**Problem to work on:**
Could you output every record below exactly as it appears?

★ ★ ★ ★ ★

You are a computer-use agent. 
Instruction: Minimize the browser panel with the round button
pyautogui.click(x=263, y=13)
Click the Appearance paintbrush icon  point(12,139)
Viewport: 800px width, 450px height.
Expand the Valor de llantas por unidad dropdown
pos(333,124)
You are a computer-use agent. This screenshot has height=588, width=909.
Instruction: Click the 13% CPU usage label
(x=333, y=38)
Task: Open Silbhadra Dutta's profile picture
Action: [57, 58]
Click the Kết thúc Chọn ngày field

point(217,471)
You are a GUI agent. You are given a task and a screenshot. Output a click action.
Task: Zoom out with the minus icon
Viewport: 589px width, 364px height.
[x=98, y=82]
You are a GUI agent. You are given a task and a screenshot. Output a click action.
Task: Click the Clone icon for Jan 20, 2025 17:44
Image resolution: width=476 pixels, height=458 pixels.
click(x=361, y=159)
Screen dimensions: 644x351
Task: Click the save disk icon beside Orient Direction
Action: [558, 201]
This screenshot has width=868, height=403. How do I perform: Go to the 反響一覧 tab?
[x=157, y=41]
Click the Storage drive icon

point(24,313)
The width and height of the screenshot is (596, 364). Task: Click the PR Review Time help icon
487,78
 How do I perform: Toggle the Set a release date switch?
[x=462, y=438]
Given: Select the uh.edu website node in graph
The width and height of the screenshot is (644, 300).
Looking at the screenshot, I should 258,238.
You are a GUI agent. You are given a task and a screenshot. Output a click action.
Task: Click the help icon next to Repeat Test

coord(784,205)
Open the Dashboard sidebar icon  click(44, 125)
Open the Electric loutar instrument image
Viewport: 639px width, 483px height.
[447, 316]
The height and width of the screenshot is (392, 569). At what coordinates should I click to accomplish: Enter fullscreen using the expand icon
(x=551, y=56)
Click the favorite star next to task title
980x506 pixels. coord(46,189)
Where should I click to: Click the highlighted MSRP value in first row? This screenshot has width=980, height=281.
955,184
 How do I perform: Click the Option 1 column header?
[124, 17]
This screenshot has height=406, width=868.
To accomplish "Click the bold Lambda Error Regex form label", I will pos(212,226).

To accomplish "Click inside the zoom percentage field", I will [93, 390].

★ ★ ★ ★ ★

**Answer area:**
You are a computer-use agent. 
Instruction: Minimize the browser panel with the round button
pyautogui.click(x=263, y=13)
Click the Appearance paintbrush icon  point(12,139)
Viewport: 800px width, 450px height.
Expand the Valor de llantas por unidad dropdown
pos(333,124)
You are a computer-use agent. This screenshot has height=588, width=909.
Instruction: Click the 13% CPU usage label
(x=333, y=38)
Task: Open Silbhadra Dutta's profile picture
Action: [57, 58]
Click the Kết thúc Chọn ngày field

point(217,471)
You are a GUI agent. You are given a task and a screenshot. Output a click action.
Task: Zoom out with the minus icon
Viewport: 589px width, 364px height.
[x=98, y=82]
You are a GUI agent. You are given a task and a screenshot. Output a click action.
Task: Click the Clone icon for Jan 20, 2025 17:44
Image resolution: width=476 pixels, height=458 pixels.
click(x=361, y=159)
Screen dimensions: 644x351
Task: Click the save disk icon beside Orient Direction
Action: [558, 201]
This screenshot has width=868, height=403. How do I perform: Go to the 反響一覧 tab?
[x=157, y=41]
Click the Storage drive icon

point(24,313)
The width and height of the screenshot is (596, 364). Task: Click the PR Review Time help icon
487,78
 How do I perform: Toggle the Set a release date switch?
[x=462, y=438]
Given: Select the uh.edu website node in graph
The width and height of the screenshot is (644, 300).
Looking at the screenshot, I should 258,238.
You are a GUI agent. You are given a task and a screenshot. Output a click action.
Task: Click the help icon next to Repeat Test

coord(784,205)
Open the Dashboard sidebar icon  click(44, 125)
Open the Electric loutar instrument image
Viewport: 639px width, 483px height.
[447, 316]
The height and width of the screenshot is (392, 569). At what coordinates should I click to accomplish: Enter fullscreen using the expand icon
(x=551, y=56)
Click the favorite star next to task title
980x506 pixels. coord(46,189)
Where should I click to: Click the highlighted MSRP value in first row? This screenshot has width=980, height=281.
955,184
 How do I perform: Click the Option 1 column header?
[124, 17]
This screenshot has height=406, width=868.
To accomplish "Click the bold Lambda Error Regex form label", I will pos(212,226).

To accomplish "Click inside the zoom percentage field", I will [93, 390].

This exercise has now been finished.